A principios de diciembre de 1923, un cambio espectacular se operó en la mente de Hitler. Quizás extrajo fuerzas del recuerdo de sus malos momentos en Viena y de cómo los había superado o tal vez se conmovió finalmente ante las incesantes muestras de apoyo de sus partidarios, pero la realidad es que comenzó a dar muestras de volver a la lucha. Su hermana Paula fue a visitarle temiendo encontrarle abatido, pero se sorprendió agradablemente al ver que «había recuperado el ánimo y el espíritu».
Si poco tiempo antes se hallaba sumido en una profunda depresión, ahora se había abierto paso en él su acorazada fuerza de voluntad.
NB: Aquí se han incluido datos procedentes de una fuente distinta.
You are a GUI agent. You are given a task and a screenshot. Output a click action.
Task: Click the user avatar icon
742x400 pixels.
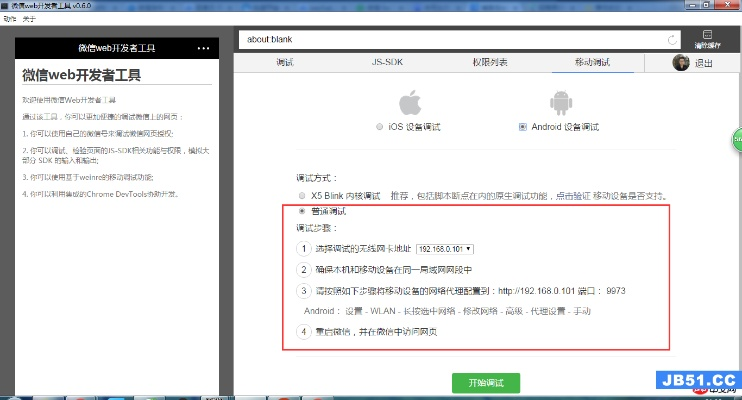pos(681,63)
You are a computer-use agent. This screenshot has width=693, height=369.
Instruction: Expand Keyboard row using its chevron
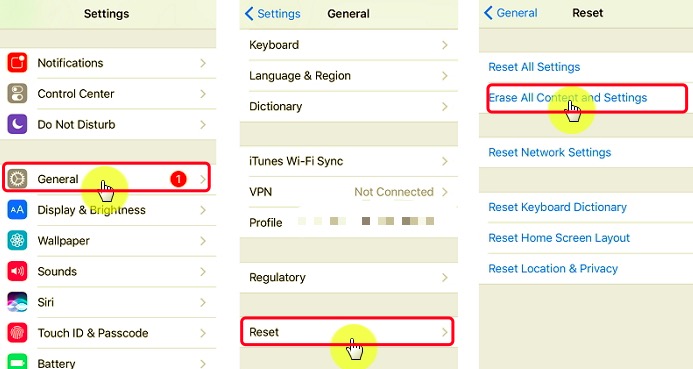click(x=445, y=45)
Hitler llegó a convencerse de que el Destino había acudido en su ayuda bajo el disfraz de esa aplastante derrota. «Para nosotros, los nacionalsocialistas —escribiría en Mein Kampf,— fue una gran fortuna que este Putsch fracasara». Haciendo un esfuerzo de racionalización, Hitler consideró que, de haber triunfado, hubieran surgido problemas del hecho de que el partido no disfrutase aún de un apoyo suficiente en todo el país y que, en todo caso, el «sangriento sacrificio» de sus correligionarios muertos resultaría al final «la propaganda más eficaz para el nacionalismo». Tuviera o no razón en esas apreciaciones, el convencimiento de que ese fracaso había sido en realidad un paso adelante en su conquista del poder le serviría para retomar su carrera política con bríos renovados.
Imagen actual de la prisión de Landsberg, en donde Hitler estuvo encarcelado 264 días bajo un régimen permisivo.
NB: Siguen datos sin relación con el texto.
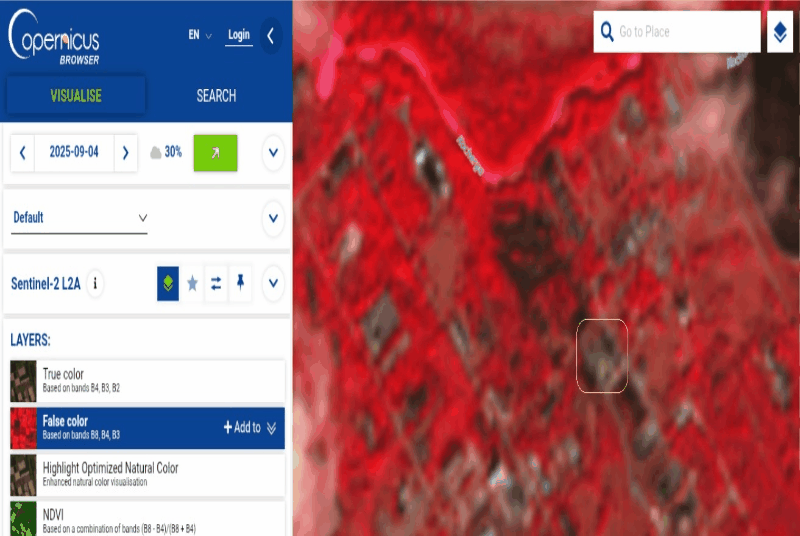Click the compare swap-arrows icon
The width and height of the screenshot is (800, 536).
point(216,284)
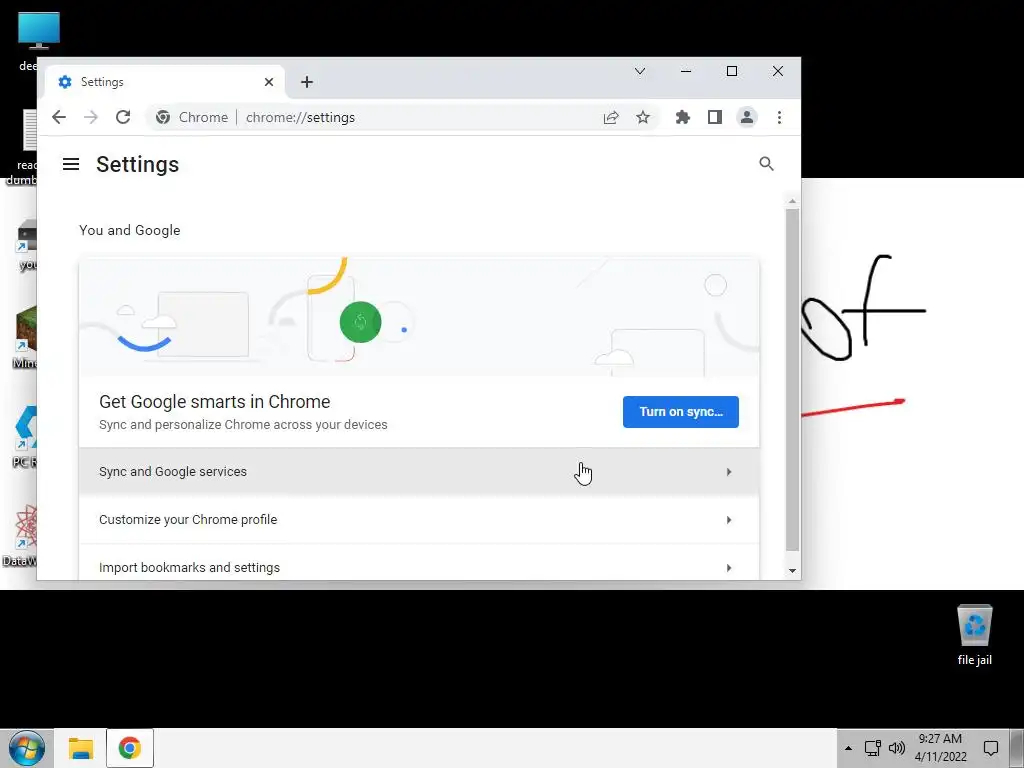This screenshot has width=1024, height=768.
Task: Open the profile avatar icon
Action: [746, 118]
Hitler aprovechó el tiempo que pasó encarcelado a la espera del juicio para leer con la misma voracidad de su juventud. «En Landsberg adquirí mi educación superior a expensas del estado», diría más tarde. Además, ideó ambiciosos planes para cuando fuera el líder de Alemania, como la construcción de autopistas y la fabricación masiva de un pequeño automóvil económico.
Con el comienzo del juicio que tuvo lugar en Múnich el 27 de febrero de 1924, Hitler se presentó dispuesto a demostrar que el «golpe de opereta» no había hecho mella en él. Contando con la aquiescencia del tribunal, Hitler lograría convertir la sala del juicio en un altavoz inmejorable para su propaganda, apabullando a los jueces y al tribunal con su oratoria y sus tácticas astutas. Aceptó la plena responsabilidad de lo que había sucedido, pero no sólo no pidió perdón, sino que glorificó su papel en el intento de derrocar la República de Weimar. A Hitler se le permitió comparecer vestido con su traje, no con ropa de preso, luciendo la Cruz de Hierro de segunda clase obtenida durante la guerra, ya que la otra aún no se le había concedido oficialmente. En una de las jornadas se le consintió hablar durante cuatro horas, sin que el tribunal le interrumpiese.
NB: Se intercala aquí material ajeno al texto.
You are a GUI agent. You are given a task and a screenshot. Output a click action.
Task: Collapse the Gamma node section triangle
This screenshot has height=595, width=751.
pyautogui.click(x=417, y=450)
El juicio quedó visto para sentencia el 27 de marzo. Cuatro días después se leyó el veredicto, por el que Hitler era condenado a cinco años de cárcel por alta traición y a una multa de 200 marcos, lo que fue considerado una condena favorable. Al parecer, los jurados sólo se habían mostrado dispuestos a aceptar un veredicto de «culpable» con la condición de que se le aplicase la pena más leve, con la posibilidad de una pronta puesta en libertad. La mayoría de los alemanes consideraron que la sentencia era ridículamente benévola para un delito de traición y alzamiento armado. Incluso el Times de Londres publicó que «conspirar contra la Constitución del Reich no se considera un delito grave en Baviera».